In this one 450=2x3^2x5^2
if we substitute --> (2x3^2x5^2)y=n^3 --> y=n^3/(2x3^2x5^2)

So in 1- [n^3/(2x3^2x5^2)]/3x2^2x5 =n^3/2x3x5
in 2- [n^3/(2x3^2x5^2)]/3^2x2x5= n^3/5
in 3- [n^3/(2x3^2x5^2)]/3x2x5^2= n^3/3

I dont understand why only 1 is correct. If y and n are positive integers and 450y=n^3 then n^3 has to be a multiple of 2,3^2 and 5^2, so more over of 2,3,5. That is why all of them seems to be correct.

I think it's a prime factor issue.

Since 450y = n^3

All the prime factors of n^3 must be in pairs of 3s.... i.e (3, 6, 9 ,etc)

Prime factors of 450 = 3^2 * 5^2 * 2

Therefore y -- MUST have, at LEAST, one 3, 1 5 and 2 2s to complement the prime factors of 450.

= 3 * 2^2 * 5, y is definitely a factor of this product.

The Guest has got it. The easiest way to approach it is to realize that y MUST contain at least two 2's, one 3, and one 5 (though it could contain other things, the problem only asks us what MUST be true). Therefore, only roman numeral I is guaranteed to have its denominator cancel out. II and III could be integers, but they don't have to be.

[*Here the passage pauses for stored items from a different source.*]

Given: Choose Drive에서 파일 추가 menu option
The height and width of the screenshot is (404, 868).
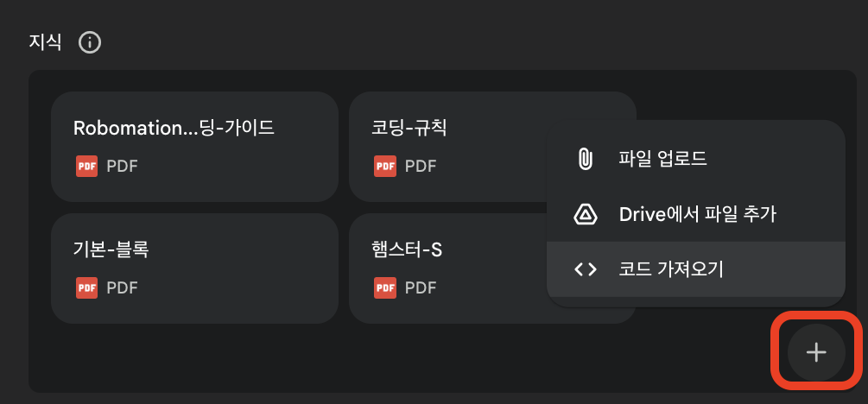Looking at the screenshot, I should [697, 214].
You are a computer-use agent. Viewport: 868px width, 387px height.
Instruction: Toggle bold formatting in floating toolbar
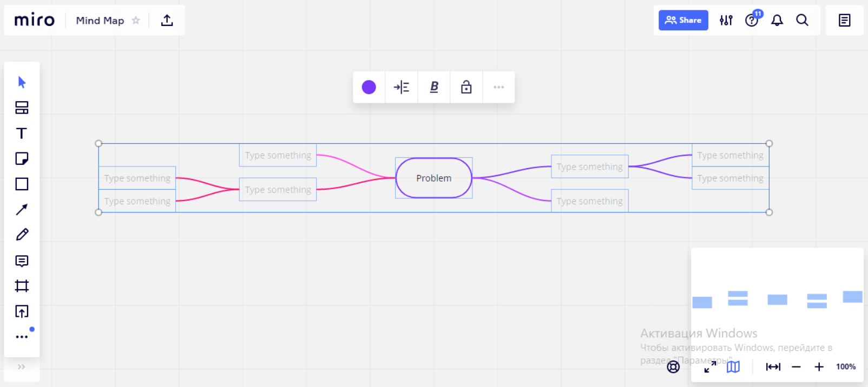click(x=434, y=87)
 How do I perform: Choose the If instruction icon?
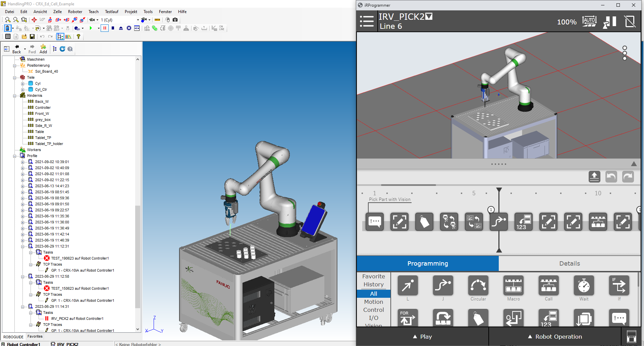coord(619,286)
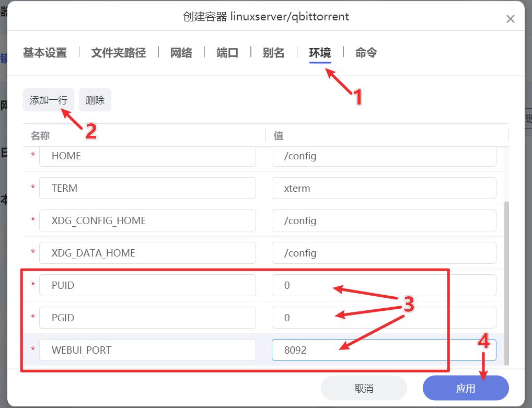This screenshot has height=408, width=532.
Task: Open the 端口 tab
Action: pos(227,52)
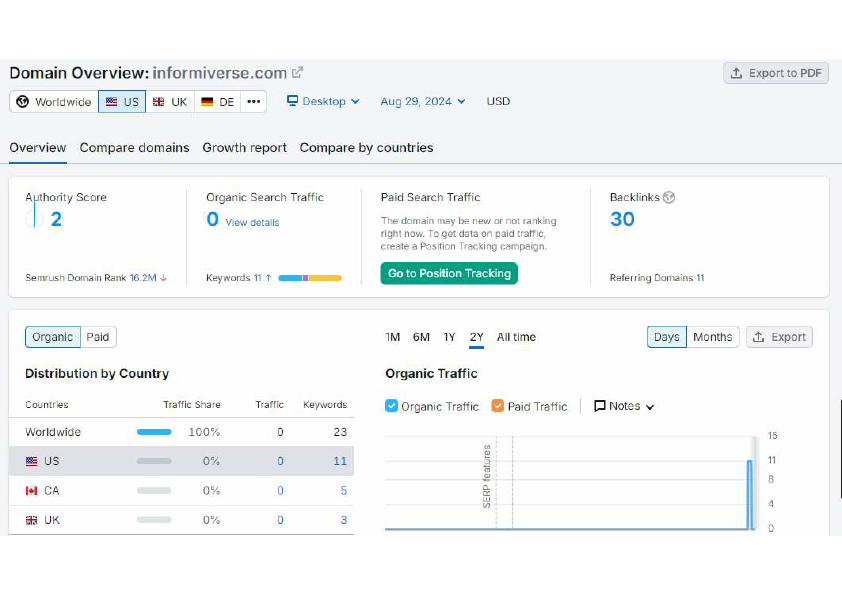
Task: Open the View details link
Action: pos(252,222)
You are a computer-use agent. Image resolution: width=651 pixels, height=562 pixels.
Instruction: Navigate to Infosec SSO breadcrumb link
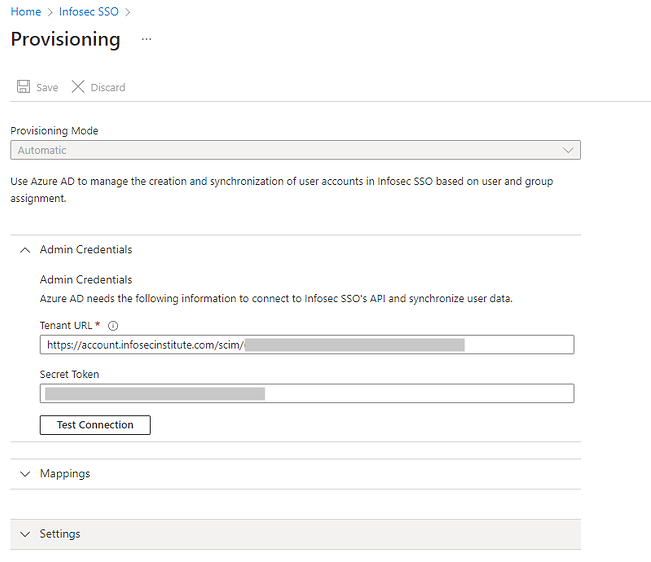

Also, Luci, the manipulations you showed aren't done correctly. For example, you said:


But that's not the right simplification.
[n^3/(2*3^2*5^2)] / (3*2^2*5) =
[n^3/(2*3^2*5^2)] * [1/(3*2^2*5)]
So all of those 2's and 3's and 5's end up in the denominator. You cancelled them out against each other. It really simplifies to:
n^3 / (2^3*3^3*5^3)

Since I can also say that n must contain 2^3, 3^3, and 5^3, everything in the denominator will cancel out, so I can say this one MUST be an integer.

The second option is:
[n^3/(2*3^2*5^2)]/(3^2*2*5) =
[n^3/(2*3^2*5^2)] * [1/(3^2*2*5)] =
n^3 / (2^2*3^4*5^3)
Here, I can cancel out all of the 2's and 5's, but I've got an extra 3 in that denominator that I may or may not be able to cancel out. Doesn't pass the MUST criterion. You can use the same logic to eliminate option 3.